'Junk inferences' by data brokers are a problem for consumers and the industry itself
The data broker industry is sometimes criticized as creepy and Orwellian because it collects, packages and sells information about people to other companies and even the government. It’s presented as an example of how our personal lives and tastes are for sale at a granular level.
As the business draws more scrutiny, though, experts are warning that the picture is much messier than that: Some of what data brokers sell is inaccurate trash, creating serious downstream effects.
In addition to any errors in their data files, brokers regularly peddle inaccurate inferences about individuals to advertisers, insurers or any number of other buyers, experts say.
These “junk” inferences — essentially, bad predictions about people — can affect everything from someone’s web browsing experience all the way to a major financial transaction. The multibillion-dollar ad tech industry, meanwhile, relies on the brokers’ products with little transparency into whether they are actually right.
Overall, the evolving awareness about inaccuracies is prompting questions about whether most of the industry — particularly so-called third-party data brokers who do not have direct relationships with consumers the way Meta or Google do — can survive under the current business models, as privacy regulation proliferates and marketers begin to wake up to the problem.
Even the top privacy official for one of the world’s largest third-party data brokers, Acxiom, acknowledges that the inferences the company sells are not always correct.
“We want to be as accurate as possible, but our inferences, all they are, are informed guesses,” Acxiom’s chief privacy officer, Jordan Abbott, said in an interview with Recorded Future News at an industry conference last month.
Inaccurate inferences used to determine significant health and financial decisions are for more worrying to him than those used for advertising, Abbott said.
“If we tend to guess wrong in the immediate,” Abbott said, speaking to the larger conference audience, “my hope is it doesn't have any sort of consequences [for] denial of benefits or eligibility for credit.”
Those real-world effects also can compromise privacy and lead to discrimination, data broker expert Justin Sherman said in an interview.
“Insurance companies, for example, regularly buy personal data to inform insurance pricing, so if data in there is inferred or portrayed incorrectly that could result in an erroneous spike in someone's rate,” Sherman said.
Bad inferences also can compound and cause bigger problems when companies and other large entities aggregate inferred data to learn more about customer bases and social trends, he said.
For example, health insurers and researchers often buy inference-informed data profiles from third-party collectors like Acxiom to understand social determinants of health, including sensitive information such as alcohol consumption and activity level, Sherman said. Too many flaws in a data set could potentially skew scientific research or a health insurance plan, he said.
Bad inferences also can directly affect a person’s safety, said Nathalie Maréchal, co-director of privacy and data at the Center for Democracy and Technology.
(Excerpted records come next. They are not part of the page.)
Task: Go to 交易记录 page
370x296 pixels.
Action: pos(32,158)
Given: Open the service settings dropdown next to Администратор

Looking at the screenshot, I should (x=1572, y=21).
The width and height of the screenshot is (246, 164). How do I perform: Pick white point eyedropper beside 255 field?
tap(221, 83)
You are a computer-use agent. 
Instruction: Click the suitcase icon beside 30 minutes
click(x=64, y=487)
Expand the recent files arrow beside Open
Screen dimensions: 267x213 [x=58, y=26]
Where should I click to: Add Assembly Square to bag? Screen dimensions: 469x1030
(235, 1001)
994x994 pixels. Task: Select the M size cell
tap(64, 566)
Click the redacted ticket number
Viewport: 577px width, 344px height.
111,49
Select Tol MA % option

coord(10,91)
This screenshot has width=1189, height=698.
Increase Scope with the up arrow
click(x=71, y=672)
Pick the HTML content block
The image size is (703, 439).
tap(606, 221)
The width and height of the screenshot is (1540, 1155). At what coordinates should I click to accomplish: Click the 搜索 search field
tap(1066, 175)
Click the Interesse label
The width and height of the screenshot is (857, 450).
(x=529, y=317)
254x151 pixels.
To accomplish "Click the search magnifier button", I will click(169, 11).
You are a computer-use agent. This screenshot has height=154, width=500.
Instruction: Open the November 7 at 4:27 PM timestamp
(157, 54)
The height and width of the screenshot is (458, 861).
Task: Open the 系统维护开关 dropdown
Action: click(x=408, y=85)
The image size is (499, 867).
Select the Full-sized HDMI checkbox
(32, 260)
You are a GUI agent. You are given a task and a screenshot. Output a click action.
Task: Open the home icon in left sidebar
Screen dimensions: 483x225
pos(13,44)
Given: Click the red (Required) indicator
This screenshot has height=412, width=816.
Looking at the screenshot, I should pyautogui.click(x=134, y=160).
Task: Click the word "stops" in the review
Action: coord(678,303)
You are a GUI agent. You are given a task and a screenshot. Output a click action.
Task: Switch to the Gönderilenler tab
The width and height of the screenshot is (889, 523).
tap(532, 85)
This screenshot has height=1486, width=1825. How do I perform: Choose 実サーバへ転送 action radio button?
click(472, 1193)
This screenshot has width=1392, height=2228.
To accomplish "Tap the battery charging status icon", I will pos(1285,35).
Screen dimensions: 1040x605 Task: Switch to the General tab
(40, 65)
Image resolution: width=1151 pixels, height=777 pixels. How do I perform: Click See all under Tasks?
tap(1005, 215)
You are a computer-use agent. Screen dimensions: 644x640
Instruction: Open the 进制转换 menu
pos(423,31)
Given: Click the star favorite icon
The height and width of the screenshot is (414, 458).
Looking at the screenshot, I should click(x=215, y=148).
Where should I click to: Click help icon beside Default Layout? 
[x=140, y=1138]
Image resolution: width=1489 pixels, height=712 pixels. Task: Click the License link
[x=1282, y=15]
Examples include law enforcement getting inaccurate information about people they are investigating; consumers being excluded from important opportunities through discriminatory ad targeting; and individuals being followed around the web by predatory fraud schemes because data brokers have segmented them as having cognitive disabilities or other vulnerabilities.
Identity check
Consumers can check the inferences made about them by making “subject access requests” directly with data brokers or using other online services. (In the U.S., states like California guarantee the right to such requests.) They will likely be very surprised by what turns up, experts say.
Arielle Garcia left her position as chief privacy and responsibility officer at the international media and advertising behemoth UM Worldwide when she became disillusioned by the industry’s data problems and the pervasiveness of big tech’s influence.
When she ran subject access requests on herself, Garcia was surprised to see that a very large data broker had identified her as a Southeast Asian single mother of two when she is childfree, married and has an ethnicity based in every continent except for Asia, she said. Garcia also found Meta had listed her as a Kazakhstan tourism enthusiast despite her having no special interest in the country.
Data brokers’ reliance on cookie files that track web browsing — which don’t give the full picture of a person and can lead to false assumptions — is part of the problem, she said. However, Garcia also blames the rampant inaccuracies on what she calls an “incentive structure issue.”
“I’ve seen the same individual be placed in a likely Republican donor audience segment and also a likely Democrat donor audience segment,” Garcia said. “The more categories you're in the more likely they are to be able to monetize that.”
Marketers back up Garcia’s assertion.
Joshua Lowcock, president of Quad Media, a data media and services company working with advertisers, said he too is categorized incorrectly, with one large data broker listing him as a New Jersey resident (he lives in Connecticut) and another placing his address on a vacant block in New York.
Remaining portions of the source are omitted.